Wide to long format conversion in Pandas - Time & Space Complexity
When we change data from wide to long format, we rearrange it to make analysis easier.
We want to know how the time needed grows as the data size grows.
Analyze the time complexity of the following code snippet.
import pandas as pd
df = pd.DataFrame({
'id': [1, 2, 3],
'A_2020': [10, 20, 30],
'A_2021': [15, 25, 35],
'B_2020': [5, 10, 15],
'B_2021': [7, 14, 21]
})
long_df = pd.wide_to_long(df, stubnames=['A', 'B'], i='id', j='year', sep='_')
This code changes a table with many columns for years into a longer table with fewer columns but more rows.
Identify the loops, recursion, array traversals that repeat.
- Primary operation: The function processes each cell in the columns being reshaped.
- How many times: It touches each value in the selected columns once to rearrange them.
As the number of rows or columns grows, the work grows roughly by the total number of values to move.
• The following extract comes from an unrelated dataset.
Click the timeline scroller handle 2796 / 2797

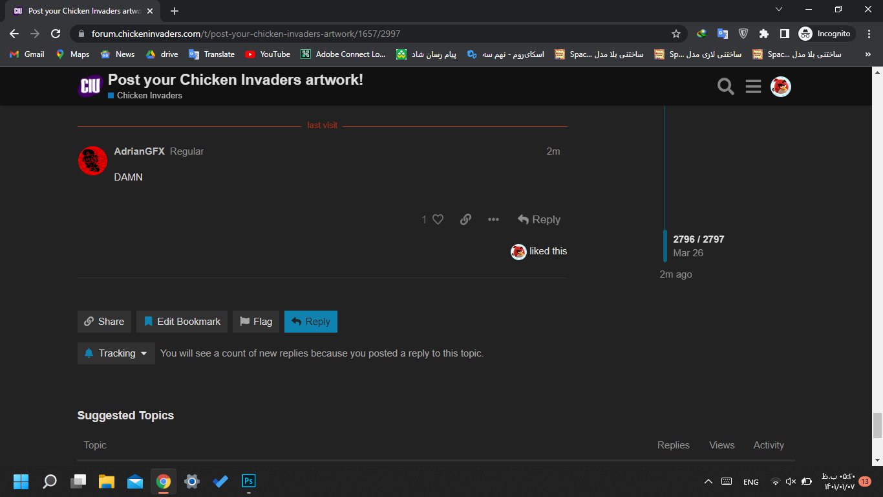pyautogui.click(x=698, y=246)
| Input Size (n rows x m columns) | Approx. Operations |
|---|---|
| 10 x 4 | About 40 |
| 100 x 4 | About 400 |
| 1000 x 4 | About 4000 |
Pattern observation: The operations grow roughly in direct proportion to the number of data points.
Time Complexity: O(n x m)
This means the time needed grows proportionally with the number of rows times the number of columns being reshaped.
[X] Wrong: "The time depends only on the number of rows, not columns."
[OK] Correct: Because each column's data must be processed, more columns mean more work, so both rows and columns affect time.
Understanding how data reshaping scales helps you handle bigger datasets confidently and shows you know how tools work behind the scenes.
"What if we only reshape a subset of columns instead of all? How would the time complexity change?"